Revision as of 12:57, 25 December 2019

Complex of SUMO2 with Phosphorylated viral SIM IE2

Structural highlights

6k5r is a 2 chain structure with sequence from Human. Full experimental information is available from OCA. For a guided tour on the structure components use FirstGlance.
NonStd Res:
Gene:	SUMO3, SMT3A, SMT3H1 (HUMAN)
Resources:	FirstGlance, OCA, PDBe, RCSB, PDBsum, ProSAT

Function

[SUMO3_HUMAN] Ubiquitin-like protein which can be covalently attached to target lysines either as a monomer or as a lysine-linked polymer. Does not seem to be involved in protein degradation and may function as an antagonist of ubiquitin in the degradation process. Plays a role in a number of cellular processes such as nuclear transport, DNA replication and repair, mitosis and signal transduction. Covalent attachment to its substrates requires prior activation by the E1 complex SAE1-SAE2 and linkage to the E2 enzyme UBE2I, and can be promoted by an E3 ligase such as PIAS1-4, RANBP2 or CBX4.^[1] ^[2] [VIE2_HCMVA] Stimulates viral early and late gene expression and thus play a crucial role in the regulation of productive infection. In addition, activates quiescent cells to reenter the cell cycle and upregulates several E2F-responsive genes, which are responsible for pushing the cell into S phase. In S-phase, inhibits cellular DNA synthesis and blocks further cell cycle progression.^[3] ^[4]
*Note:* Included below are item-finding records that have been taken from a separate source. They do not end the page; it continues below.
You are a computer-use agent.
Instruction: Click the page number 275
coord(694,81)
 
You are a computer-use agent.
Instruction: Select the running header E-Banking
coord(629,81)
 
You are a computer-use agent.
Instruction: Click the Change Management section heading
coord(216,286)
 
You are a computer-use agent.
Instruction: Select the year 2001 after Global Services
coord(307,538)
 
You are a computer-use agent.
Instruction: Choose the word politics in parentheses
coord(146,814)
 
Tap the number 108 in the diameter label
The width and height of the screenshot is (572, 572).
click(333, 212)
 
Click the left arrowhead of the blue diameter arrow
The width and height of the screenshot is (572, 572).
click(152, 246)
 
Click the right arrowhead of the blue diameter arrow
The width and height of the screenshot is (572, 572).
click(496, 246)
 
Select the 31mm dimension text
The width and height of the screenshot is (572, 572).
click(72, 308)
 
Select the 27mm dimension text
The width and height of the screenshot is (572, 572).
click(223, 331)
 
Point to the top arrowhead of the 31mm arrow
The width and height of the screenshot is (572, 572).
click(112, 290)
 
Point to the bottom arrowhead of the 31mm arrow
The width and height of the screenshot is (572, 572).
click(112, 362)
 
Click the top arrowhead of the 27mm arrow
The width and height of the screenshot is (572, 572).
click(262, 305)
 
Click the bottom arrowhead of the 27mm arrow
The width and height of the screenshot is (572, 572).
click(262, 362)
Publication Abstract from PubMed

Many viral factors manipulate the host post-translational modification (PTM) machinery for efficient viral replication. In particular, phosphorylation and SUMOylation can distinctly regulate the activity of the human cytomegalovirus (HCMV) transactivator immediate early 2 (IE2). However, the molecular mechanism of this process is unknown. Using various structural, biochemical, and cell-based approaches, here we uncovered that IE2 exploits a cross-talk between phosphorylation and SUMOylation. A scan for small ubiquitin-like modifier (SUMO)-interacting motifs (SIMs) revealed two SIMs in IE2, and a real-time SUMOylation assay indicated that the N-terminal SIM (IE2-SIM1) enhances IE2 SUMOylation up to 4-fold. Kinetic analysis and structural studies disclosed that IE2 is a SUMO cis-E3 ligase. We also found that two putative casein kinase 2 (CK2) sites adjacent to IE2-SIM1 are phosphorylated in vitro and in cells. The phosphorylation drastically increased IE2-SUMO affinity, IE2 SUMOylation, and cis-E3 activity of IE2. Additional salt bridges between the phosphoserines and SUMO accounted for the increased IE2-SUMO affinity. Phosphorylation also enhanced the SUMO-dependent transactivation activity and auto-repression activity of IE2. Together, our findings highlight a novel mechanism whereby SUMOylation and phosphorylation of the viral cis-E3 ligase and transactivator protein IE2 work in tandem to enable transcriptional regulation of viral gene.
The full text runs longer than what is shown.